──────── Brano riportato
Se qui si nascondesse un’analogia tra fenomeni naturali e processi storici, verrebbe da dire che stiamo cadendo nel cono d’ombra di un accidentalità autoreferenziale, una sorta si autopoiesi, tale per cui le cose accadono o sembrano accadere di per sé ed a noi non resta che smussarne gli angoli, mitigarne gli eccessi, alleviarne i punti di caduta, i deficit di tensione, ma pur sempre lavorando al contorno, senza la pretesa di entrare nel corpo vivo dei processi per governarne lo sviluppo secondo criteri, principi o valori che siano espressione di un nostro orientamento consapevole.

La pandemia è emblematica da questo punto di vista: un evento singolo, locale, del tutto accidentale qualunque ne sia stata l’origine si è moltiplicano esponenzialmente fino ad una dimensione planetaria, rivelando come, al di là di ogni possibile progresso, la nostra condizione esistenziale sia irrevocabilmente segnata dalla precarietà e da un limite che invoca, ben oltre la salute, una domanda di senso e di salvezza. Insomma, la storia si fa da sé e noi ne siamo soltanto ospiti e spettatori?
────────────────
──────── Dati estratti
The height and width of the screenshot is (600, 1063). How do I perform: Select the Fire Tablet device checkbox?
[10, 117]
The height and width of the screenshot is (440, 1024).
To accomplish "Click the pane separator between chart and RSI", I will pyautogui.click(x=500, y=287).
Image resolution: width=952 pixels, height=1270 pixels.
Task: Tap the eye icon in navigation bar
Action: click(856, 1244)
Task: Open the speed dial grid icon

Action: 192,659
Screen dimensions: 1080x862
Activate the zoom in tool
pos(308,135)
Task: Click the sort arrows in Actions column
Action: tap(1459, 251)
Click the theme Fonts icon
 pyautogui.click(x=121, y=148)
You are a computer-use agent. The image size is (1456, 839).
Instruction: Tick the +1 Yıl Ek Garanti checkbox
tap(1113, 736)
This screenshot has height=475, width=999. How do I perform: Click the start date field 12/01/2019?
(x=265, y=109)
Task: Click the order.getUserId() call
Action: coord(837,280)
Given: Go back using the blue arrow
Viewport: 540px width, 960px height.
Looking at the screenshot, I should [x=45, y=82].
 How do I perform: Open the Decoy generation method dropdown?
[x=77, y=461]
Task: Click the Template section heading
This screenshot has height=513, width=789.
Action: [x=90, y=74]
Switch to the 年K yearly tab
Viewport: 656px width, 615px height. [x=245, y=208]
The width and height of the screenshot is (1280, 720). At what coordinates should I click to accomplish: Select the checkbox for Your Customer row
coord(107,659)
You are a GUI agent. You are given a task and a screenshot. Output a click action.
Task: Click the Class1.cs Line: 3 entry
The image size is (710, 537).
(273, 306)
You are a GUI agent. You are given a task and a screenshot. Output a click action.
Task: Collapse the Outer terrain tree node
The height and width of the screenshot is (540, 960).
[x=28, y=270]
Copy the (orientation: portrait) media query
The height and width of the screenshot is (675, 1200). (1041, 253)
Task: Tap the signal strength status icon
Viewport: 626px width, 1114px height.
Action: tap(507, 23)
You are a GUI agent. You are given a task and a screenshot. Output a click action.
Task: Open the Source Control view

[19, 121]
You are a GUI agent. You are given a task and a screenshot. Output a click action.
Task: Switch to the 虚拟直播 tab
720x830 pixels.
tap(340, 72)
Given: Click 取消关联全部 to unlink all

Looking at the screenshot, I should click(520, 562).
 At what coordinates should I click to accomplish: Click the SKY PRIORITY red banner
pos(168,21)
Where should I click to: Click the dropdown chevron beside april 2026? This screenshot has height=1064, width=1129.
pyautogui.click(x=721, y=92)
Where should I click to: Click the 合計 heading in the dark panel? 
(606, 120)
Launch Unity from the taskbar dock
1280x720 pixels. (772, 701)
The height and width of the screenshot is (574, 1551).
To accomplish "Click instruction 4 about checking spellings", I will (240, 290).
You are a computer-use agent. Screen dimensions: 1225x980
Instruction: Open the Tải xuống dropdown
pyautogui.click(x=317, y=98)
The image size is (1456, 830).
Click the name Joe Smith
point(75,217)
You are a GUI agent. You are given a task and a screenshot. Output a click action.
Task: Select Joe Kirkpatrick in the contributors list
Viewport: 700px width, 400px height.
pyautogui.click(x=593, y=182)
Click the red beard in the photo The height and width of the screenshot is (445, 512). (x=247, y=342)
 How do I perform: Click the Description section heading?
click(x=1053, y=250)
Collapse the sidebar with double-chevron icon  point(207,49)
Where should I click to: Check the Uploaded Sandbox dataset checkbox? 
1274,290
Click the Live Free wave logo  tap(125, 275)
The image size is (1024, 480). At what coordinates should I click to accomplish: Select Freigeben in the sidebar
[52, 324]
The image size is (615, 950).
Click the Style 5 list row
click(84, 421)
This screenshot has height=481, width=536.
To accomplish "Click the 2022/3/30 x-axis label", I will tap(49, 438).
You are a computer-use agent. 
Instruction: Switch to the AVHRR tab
────────────────
» Consegna 1: Quale evento viene indicato nel brano come emblematico da questo punto di vista?
» Consegna 2: Ripeti tutto ciò che nel brano va da «Se qui si nascondesse» fino a «nostro orientamento consapevole.».

» Svolgimento 1: La pandemia.

» Svolgimento 2:
Se qui si nascondesse un’analogia tra fenomeni naturali e processi storici, verrebbe da dire che stiamo cadendo nel cono d’ombra di un accidentalità autoreferenziale, una sorta si autopoiesi, tale per cui le cose accadono o sembrano accadere di per sé ed a noi non resta che smussarne gli angoli, mitigarne gli eccessi, alleviarne i punti di caduta, i deficit di tensione, ma pur sempre lavorando al contorno, senza la pretesa di entrare nel corpo vivo dei processi per governarne lo sviluppo secondo criteri, principi o valori che siano espressione di un nostro orientamento consapevole.